Exercise brief: Nothing in the data should be left out or altered when it is retyped.

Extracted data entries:

################

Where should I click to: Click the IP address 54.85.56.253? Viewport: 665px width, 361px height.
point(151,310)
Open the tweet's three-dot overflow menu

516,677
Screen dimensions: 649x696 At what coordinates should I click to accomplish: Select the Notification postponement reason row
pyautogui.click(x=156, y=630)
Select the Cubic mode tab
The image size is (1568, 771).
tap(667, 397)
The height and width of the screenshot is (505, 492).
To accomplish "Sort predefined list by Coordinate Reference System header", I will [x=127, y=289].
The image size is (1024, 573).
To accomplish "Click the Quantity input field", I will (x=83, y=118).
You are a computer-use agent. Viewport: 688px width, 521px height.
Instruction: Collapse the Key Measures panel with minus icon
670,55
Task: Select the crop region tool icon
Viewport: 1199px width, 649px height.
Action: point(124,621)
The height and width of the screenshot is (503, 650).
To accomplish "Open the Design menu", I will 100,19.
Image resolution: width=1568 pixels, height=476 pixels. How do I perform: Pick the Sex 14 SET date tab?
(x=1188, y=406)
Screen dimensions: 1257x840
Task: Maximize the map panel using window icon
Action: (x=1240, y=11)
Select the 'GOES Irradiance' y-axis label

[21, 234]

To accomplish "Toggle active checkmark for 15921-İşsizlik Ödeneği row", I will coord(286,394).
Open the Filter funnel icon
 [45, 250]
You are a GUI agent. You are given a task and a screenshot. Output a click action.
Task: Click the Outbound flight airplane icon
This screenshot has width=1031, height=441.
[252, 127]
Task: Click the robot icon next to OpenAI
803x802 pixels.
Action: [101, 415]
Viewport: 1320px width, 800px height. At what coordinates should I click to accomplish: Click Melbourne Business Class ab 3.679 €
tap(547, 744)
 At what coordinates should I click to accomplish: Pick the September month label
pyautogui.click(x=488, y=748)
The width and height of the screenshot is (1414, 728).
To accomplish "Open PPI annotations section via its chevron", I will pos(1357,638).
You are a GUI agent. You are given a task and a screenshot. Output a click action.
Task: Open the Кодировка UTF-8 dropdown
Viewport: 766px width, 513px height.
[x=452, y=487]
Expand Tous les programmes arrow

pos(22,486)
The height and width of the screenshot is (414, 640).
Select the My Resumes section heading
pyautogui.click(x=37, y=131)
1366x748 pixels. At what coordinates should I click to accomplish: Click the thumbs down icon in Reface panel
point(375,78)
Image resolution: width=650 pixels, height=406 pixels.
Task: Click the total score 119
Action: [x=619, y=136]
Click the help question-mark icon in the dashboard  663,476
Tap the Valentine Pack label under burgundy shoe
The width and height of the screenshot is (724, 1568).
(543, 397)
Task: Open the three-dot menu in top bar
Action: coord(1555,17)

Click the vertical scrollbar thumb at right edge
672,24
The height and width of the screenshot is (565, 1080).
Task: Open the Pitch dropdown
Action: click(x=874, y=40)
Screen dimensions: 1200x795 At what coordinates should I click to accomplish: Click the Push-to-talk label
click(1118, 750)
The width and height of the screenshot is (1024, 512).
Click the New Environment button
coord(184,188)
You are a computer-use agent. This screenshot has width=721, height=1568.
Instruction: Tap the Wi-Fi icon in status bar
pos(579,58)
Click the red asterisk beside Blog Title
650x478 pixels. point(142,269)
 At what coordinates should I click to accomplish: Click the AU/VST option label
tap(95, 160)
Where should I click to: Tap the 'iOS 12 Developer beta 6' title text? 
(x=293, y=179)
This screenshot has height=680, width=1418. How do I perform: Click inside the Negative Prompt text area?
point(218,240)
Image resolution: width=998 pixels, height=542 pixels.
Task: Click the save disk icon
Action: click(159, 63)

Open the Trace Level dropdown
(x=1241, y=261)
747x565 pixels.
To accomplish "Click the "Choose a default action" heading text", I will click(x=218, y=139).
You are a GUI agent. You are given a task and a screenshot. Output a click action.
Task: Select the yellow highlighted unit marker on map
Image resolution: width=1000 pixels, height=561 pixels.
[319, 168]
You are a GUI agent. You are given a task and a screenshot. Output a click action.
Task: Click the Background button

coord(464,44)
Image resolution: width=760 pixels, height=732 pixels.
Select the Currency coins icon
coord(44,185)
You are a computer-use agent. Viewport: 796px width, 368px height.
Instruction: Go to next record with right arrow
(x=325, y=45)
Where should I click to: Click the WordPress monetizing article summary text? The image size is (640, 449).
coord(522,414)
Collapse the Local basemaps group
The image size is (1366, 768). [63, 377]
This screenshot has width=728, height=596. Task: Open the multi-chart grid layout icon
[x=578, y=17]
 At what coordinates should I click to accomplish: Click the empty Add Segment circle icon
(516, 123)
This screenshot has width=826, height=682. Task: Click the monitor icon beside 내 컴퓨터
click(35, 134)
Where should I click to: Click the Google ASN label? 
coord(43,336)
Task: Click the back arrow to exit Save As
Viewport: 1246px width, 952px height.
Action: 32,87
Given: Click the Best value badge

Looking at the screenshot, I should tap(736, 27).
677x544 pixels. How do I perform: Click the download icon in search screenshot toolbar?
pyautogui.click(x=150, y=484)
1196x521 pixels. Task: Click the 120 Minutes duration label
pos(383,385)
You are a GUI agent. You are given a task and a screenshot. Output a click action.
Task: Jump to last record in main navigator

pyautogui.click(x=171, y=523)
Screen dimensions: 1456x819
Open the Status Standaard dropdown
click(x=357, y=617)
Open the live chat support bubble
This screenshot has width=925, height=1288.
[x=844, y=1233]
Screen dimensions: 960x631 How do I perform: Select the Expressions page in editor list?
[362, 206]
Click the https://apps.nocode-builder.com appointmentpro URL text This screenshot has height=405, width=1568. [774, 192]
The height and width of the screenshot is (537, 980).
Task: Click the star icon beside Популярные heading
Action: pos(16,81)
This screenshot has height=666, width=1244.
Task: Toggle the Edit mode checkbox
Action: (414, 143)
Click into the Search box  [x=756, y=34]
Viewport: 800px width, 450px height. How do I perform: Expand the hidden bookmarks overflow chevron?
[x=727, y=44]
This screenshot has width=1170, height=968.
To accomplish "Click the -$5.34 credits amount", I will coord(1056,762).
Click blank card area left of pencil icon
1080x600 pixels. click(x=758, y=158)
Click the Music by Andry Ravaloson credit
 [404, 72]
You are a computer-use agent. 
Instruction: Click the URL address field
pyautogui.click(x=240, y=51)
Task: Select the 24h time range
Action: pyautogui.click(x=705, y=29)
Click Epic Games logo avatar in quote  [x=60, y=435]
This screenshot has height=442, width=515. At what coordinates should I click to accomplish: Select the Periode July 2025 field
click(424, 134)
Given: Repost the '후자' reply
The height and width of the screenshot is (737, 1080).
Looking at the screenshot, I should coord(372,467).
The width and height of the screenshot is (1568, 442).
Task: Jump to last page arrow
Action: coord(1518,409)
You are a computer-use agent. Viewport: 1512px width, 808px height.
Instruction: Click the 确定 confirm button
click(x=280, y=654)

################

Answer for this exercise:
Where should I click to: Click the IP address 54.85.56.253? Viewport: 665px width, 361px height.
point(151,310)
Open the tweet's three-dot overflow menu

516,677
Screen dimensions: 649x696 At what coordinates should I click to accomplish: Select the Notification postponement reason row
pyautogui.click(x=156, y=630)
Select the Cubic mode tab
The image size is (1568, 771).
tap(667, 397)
The height and width of the screenshot is (505, 492).
To accomplish "Sort predefined list by Coordinate Reference System header", I will [x=127, y=289].
The image size is (1024, 573).
To accomplish "Click the Quantity input field", I will (x=83, y=118).
You are a computer-use agent. Viewport: 688px width, 521px height.
Instruction: Collapse the Key Measures panel with minus icon
670,55
Task: Select the crop region tool icon
Viewport: 1199px width, 649px height.
Action: point(124,621)
The height and width of the screenshot is (503, 650).
To accomplish "Open the Design menu", I will 100,19.
Image resolution: width=1568 pixels, height=476 pixels. How do I perform: Pick the Sex 14 SET date tab?
(x=1188, y=406)
Screen dimensions: 1257x840
Task: Maximize the map panel using window icon
Action: (x=1240, y=11)
Select the 'GOES Irradiance' y-axis label

[21, 234]

To accomplish "Toggle active checkmark for 15921-İşsizlik Ödeneği row", I will coord(286,394).
Open the Filter funnel icon
 [45, 250]
You are a GUI agent. You are given a task and a screenshot. Output a click action.
Task: Click the Outbound flight airplane icon
This screenshot has width=1031, height=441.
[252, 127]
Task: Click the robot icon next to OpenAI
803x802 pixels.
Action: [101, 415]
Viewport: 1320px width, 800px height. At what coordinates should I click to accomplish: Click Melbourne Business Class ab 3.679 €
tap(547, 744)
 At what coordinates should I click to accomplish: Pick the September month label
pyautogui.click(x=488, y=748)
The width and height of the screenshot is (1414, 728).
To accomplish "Open PPI annotations section via its chevron", I will pos(1357,638).
You are a GUI agent. You are given a task and a screenshot. Output a click action.
Task: Open the Кодировка UTF-8 dropdown
Viewport: 766px width, 513px height.
[x=452, y=487]
Expand Tous les programmes arrow

pos(22,486)
The height and width of the screenshot is (414, 640).
Select the My Resumes section heading
pyautogui.click(x=37, y=131)
1366x748 pixels. At what coordinates should I click to accomplish: Click the thumbs down icon in Reface panel
point(375,78)
Image resolution: width=650 pixels, height=406 pixels.
Task: Click the total score 119
Action: [x=619, y=136]
Click the help question-mark icon in the dashboard  663,476
Tap the Valentine Pack label under burgundy shoe
The width and height of the screenshot is (724, 1568).
(543, 397)
Task: Open the three-dot menu in top bar
Action: coord(1555,17)

Click the vertical scrollbar thumb at right edge
672,24
The height and width of the screenshot is (565, 1080).
Task: Open the Pitch dropdown
Action: click(x=874, y=40)
Screen dimensions: 1200x795 At what coordinates should I click to accomplish: Click the Push-to-talk label
click(1118, 750)
The width and height of the screenshot is (1024, 512).
Click the New Environment button
coord(184,188)
You are a computer-use agent. This screenshot has width=721, height=1568.
Instruction: Tap the Wi-Fi icon in status bar
pos(579,58)
Click the red asterisk beside Blog Title
650x478 pixels. point(142,269)
 At what coordinates should I click to accomplish: Click the AU/VST option label
tap(95, 160)
Where should I click to: Tap the 'iOS 12 Developer beta 6' title text? 
(x=293, y=179)
This screenshot has height=680, width=1418. How do I perform: Click inside the Negative Prompt text area?
point(218,240)
Image resolution: width=998 pixels, height=542 pixels.
Task: Click the save disk icon
Action: click(159, 63)

Open the Trace Level dropdown
(x=1241, y=261)
747x565 pixels.
To accomplish "Click the "Choose a default action" heading text", I will click(x=218, y=139).
You are a GUI agent. You are given a task and a screenshot. Output a click action.
Task: Select the yellow highlighted unit marker on map
Image resolution: width=1000 pixels, height=561 pixels.
[319, 168]
You are a GUI agent. You are given a task and a screenshot. Output a click action.
Task: Click the Background button

coord(464,44)
Image resolution: width=760 pixels, height=732 pixels.
Select the Currency coins icon
coord(44,185)
You are a computer-use agent. Viewport: 796px width, 368px height.
Instruction: Go to next record with right arrow
(x=325, y=45)
Where should I click to: Click the WordPress monetizing article summary text? The image size is (640, 449).
coord(522,414)
Collapse the Local basemaps group
The image size is (1366, 768). [63, 377]
This screenshot has width=728, height=596. Task: Open the multi-chart grid layout icon
[x=578, y=17]
 At what coordinates should I click to accomplish: Click the empty Add Segment circle icon
(516, 123)
This screenshot has width=826, height=682. Task: Click the monitor icon beside 내 컴퓨터
click(35, 134)
Where should I click to: Click the Google ASN label? 
coord(43,336)
Task: Click the back arrow to exit Save As
Viewport: 1246px width, 952px height.
Action: 32,87
Given: Click the Best value badge

Looking at the screenshot, I should tap(736, 27).
677x544 pixels. How do I perform: Click the download icon in search screenshot toolbar?
pyautogui.click(x=150, y=484)
1196x521 pixels. Task: Click the 120 Minutes duration label
pos(383,385)
You are a GUI agent. You are given a task and a screenshot. Output a click action.
Task: Jump to last record in main navigator

pyautogui.click(x=171, y=523)
Screen dimensions: 1456x819
Open the Status Standaard dropdown
click(x=357, y=617)
Open the live chat support bubble
This screenshot has width=925, height=1288.
[x=844, y=1233]
Screen dimensions: 960x631 How do I perform: Select the Expressions page in editor list?
[362, 206]
Click the https://apps.nocode-builder.com appointmentpro URL text This screenshot has height=405, width=1568. [774, 192]
The height and width of the screenshot is (537, 980).
Task: Click the star icon beside Популярные heading
Action: pos(16,81)
This screenshot has height=666, width=1244.
Task: Toggle the Edit mode checkbox
Action: (414, 143)
Click into the Search box  [x=756, y=34]
Viewport: 800px width, 450px height. How do I perform: Expand the hidden bookmarks overflow chevron?
[x=727, y=44]
This screenshot has width=1170, height=968.
To accomplish "Click the -$5.34 credits amount", I will coord(1056,762).
Click blank card area left of pencil icon
1080x600 pixels. click(x=758, y=158)
Click the Music by Andry Ravaloson credit
 [404, 72]
You are a computer-use agent. 
Instruction: Click the URL address field
pyautogui.click(x=240, y=51)
Task: Select the 24h time range
Action: pyautogui.click(x=705, y=29)
Click Epic Games logo avatar in quote  [x=60, y=435]
This screenshot has height=442, width=515. At what coordinates should I click to accomplish: Select the Periode July 2025 field
click(424, 134)
Given: Repost the '후자' reply
The height and width of the screenshot is (737, 1080).
Looking at the screenshot, I should coord(372,467).
The width and height of the screenshot is (1568, 442).
Task: Jump to last page arrow
Action: coord(1518,409)
You are a computer-use agent. Viewport: 1512px width, 808px height.
Instruction: Click the 确定 confirm button
click(x=280, y=654)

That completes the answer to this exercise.